Everscaleのマルチシグウォレット「FidoSafe」の解説と使い方
ブロックチェーン界隈でDAOという言葉が頻繁に聞かれるようになりました。DAOも組織である以上、活動資金が必要であるという制約から逃げることができません。そのため、DAOでも有効な資金管理方法を採っておくことが、DAOの活動を継続可能にします。
DAOの活動において最も有効な資金管理方法が、マルチシグウォレットを利用することです。これにより、グループの数名が署名をすると出金が承認されるという仕組みを構築することができるため、人に依存する持ち逃げリスクなどを排除することが可能となります。

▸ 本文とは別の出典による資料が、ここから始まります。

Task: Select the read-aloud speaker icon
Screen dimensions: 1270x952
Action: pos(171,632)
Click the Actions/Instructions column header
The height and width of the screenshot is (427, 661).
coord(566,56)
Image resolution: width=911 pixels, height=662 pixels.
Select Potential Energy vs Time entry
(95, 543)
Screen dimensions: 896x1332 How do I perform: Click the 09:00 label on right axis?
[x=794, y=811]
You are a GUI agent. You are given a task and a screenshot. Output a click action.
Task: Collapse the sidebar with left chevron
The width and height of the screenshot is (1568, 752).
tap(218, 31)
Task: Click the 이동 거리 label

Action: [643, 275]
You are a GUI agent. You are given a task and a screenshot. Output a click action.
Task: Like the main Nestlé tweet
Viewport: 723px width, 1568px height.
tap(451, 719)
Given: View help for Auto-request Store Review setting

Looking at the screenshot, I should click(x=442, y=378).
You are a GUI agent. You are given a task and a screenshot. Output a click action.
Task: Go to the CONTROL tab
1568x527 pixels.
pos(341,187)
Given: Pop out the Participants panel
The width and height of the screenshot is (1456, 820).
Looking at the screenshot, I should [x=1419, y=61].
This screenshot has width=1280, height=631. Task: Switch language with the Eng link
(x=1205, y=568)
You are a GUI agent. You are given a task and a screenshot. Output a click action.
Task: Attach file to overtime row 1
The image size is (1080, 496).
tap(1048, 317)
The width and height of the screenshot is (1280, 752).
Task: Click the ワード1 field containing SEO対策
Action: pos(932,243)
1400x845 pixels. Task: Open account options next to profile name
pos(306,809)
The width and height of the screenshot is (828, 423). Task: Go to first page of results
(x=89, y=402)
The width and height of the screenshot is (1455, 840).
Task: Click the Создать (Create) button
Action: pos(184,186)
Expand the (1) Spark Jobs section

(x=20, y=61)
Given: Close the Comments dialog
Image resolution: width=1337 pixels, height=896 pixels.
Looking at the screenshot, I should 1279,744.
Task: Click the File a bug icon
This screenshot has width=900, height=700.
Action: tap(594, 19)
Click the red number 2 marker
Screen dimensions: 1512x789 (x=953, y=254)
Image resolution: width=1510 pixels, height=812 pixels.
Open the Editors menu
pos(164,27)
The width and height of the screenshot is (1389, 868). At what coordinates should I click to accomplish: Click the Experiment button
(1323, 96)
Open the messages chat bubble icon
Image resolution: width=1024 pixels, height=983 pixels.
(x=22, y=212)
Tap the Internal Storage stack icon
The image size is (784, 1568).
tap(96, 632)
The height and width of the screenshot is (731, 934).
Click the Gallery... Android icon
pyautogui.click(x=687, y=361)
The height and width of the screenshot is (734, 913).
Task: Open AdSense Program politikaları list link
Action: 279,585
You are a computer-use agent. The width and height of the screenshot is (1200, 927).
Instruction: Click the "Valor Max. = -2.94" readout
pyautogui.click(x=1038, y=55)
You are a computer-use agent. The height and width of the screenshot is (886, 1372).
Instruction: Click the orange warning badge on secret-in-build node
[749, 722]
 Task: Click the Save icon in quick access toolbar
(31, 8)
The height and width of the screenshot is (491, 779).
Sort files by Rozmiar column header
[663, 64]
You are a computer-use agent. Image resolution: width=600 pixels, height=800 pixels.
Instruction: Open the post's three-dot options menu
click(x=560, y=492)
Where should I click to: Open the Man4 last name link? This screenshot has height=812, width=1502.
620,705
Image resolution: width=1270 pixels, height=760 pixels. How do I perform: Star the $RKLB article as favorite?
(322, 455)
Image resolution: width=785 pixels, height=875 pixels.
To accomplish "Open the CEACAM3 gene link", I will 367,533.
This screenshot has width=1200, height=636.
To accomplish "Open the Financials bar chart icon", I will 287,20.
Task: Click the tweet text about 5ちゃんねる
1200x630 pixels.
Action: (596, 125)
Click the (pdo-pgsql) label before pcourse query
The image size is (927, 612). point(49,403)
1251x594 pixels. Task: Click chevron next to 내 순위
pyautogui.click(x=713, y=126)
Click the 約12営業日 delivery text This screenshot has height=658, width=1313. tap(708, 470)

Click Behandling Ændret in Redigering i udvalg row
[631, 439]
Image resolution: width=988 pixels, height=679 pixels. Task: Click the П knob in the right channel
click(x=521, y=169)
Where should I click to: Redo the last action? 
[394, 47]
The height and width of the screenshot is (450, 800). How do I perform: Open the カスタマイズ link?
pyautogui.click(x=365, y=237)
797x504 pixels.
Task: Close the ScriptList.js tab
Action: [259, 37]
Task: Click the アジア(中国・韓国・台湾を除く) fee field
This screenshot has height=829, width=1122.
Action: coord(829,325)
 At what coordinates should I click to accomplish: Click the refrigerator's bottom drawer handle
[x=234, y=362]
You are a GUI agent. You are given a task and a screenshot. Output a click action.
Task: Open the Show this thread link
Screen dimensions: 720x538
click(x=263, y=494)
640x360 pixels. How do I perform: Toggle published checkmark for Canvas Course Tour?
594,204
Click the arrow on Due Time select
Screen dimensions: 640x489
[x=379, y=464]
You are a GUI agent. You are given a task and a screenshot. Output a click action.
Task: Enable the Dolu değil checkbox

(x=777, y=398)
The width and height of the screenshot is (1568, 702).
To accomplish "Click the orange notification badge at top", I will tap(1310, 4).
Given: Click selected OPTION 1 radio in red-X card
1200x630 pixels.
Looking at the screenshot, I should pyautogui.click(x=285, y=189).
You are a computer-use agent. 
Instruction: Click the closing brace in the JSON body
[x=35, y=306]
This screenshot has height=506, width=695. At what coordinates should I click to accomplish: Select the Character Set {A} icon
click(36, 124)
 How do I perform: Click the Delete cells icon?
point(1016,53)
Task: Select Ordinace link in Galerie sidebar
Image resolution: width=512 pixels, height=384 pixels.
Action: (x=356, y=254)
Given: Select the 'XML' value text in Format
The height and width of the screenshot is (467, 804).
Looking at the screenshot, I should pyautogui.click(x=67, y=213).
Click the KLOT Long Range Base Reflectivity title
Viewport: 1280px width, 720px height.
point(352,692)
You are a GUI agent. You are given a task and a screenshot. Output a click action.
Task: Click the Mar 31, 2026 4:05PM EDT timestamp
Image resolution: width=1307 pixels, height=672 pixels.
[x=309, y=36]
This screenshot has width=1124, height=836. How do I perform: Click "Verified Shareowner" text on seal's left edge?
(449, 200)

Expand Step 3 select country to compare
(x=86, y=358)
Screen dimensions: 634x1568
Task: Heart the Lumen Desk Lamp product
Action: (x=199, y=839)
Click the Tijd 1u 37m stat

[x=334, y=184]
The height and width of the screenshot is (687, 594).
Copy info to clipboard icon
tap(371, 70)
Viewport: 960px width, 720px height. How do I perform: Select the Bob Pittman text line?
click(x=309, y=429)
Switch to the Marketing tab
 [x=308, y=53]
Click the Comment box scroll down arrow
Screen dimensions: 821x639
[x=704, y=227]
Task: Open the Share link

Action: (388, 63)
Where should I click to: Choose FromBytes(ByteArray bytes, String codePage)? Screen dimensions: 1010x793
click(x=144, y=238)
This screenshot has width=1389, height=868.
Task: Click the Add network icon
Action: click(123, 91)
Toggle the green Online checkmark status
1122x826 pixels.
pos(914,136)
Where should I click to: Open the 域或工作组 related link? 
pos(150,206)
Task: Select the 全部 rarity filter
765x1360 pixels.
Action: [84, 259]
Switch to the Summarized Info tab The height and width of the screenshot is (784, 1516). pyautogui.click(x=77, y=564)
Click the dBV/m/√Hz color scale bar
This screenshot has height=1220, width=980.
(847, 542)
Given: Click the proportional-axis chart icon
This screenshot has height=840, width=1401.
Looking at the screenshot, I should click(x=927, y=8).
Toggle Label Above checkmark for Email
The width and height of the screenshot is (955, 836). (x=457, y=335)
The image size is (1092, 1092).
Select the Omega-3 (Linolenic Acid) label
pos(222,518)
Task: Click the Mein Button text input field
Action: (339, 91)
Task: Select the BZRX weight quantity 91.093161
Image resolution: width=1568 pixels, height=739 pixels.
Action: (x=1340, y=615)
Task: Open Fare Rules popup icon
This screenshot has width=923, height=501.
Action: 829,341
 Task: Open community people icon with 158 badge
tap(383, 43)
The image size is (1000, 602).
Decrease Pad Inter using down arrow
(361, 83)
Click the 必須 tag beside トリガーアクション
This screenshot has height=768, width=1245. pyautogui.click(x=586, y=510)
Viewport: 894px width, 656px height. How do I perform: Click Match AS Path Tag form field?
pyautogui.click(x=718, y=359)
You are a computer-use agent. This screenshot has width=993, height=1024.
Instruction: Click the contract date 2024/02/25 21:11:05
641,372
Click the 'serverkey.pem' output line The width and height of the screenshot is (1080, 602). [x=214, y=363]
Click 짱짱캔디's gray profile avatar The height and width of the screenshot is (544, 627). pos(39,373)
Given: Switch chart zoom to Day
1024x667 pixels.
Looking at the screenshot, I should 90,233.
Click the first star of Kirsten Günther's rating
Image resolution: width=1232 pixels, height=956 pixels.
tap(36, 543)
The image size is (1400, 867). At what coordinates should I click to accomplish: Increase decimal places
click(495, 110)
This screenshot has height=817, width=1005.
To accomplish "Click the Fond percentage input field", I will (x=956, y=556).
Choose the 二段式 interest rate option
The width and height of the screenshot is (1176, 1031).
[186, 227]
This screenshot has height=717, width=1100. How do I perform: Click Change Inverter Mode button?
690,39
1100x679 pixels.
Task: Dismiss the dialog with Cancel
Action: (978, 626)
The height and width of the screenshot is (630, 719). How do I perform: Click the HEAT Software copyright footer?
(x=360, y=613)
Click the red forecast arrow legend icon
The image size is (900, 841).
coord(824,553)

Everscaleでは、Ever Surf(旧TON Surf)と呼ばれるWebウォレットがあり、既にマルチシグ機能を利用することができるようになっています。しかし、署名者が変更になるとマルチシグウォレットを再度設定し直す必要があります。DAOが組織である以上、メンバーの入れ替わりを避けることはできません。そのため、このような仕様はEverscaleのDAO運営における大きな課題でした。
そして、そのためのソリューションとして、サードパーティによるFidoSafeというスマートコントラクトウォレットが用意されています。
FidoSafeの特徴
FidoSafeは、スマートコントラクトで構築されている、柔軟なマルチシグを行うことができるウォレットです。資産の秘密鍵を第三者に引き渡すことなく、分散型の仕組みで複数人による資産管理を安全に行うことができます。
FidoSafeの主な特徴は、以下の通りです:
- 署名担当者の柔軟な変更が可能: 複数の署名担当者がすべての取引を確認しながら、組織の拡大に合わせて複数のメンバーを追加・削除することができます。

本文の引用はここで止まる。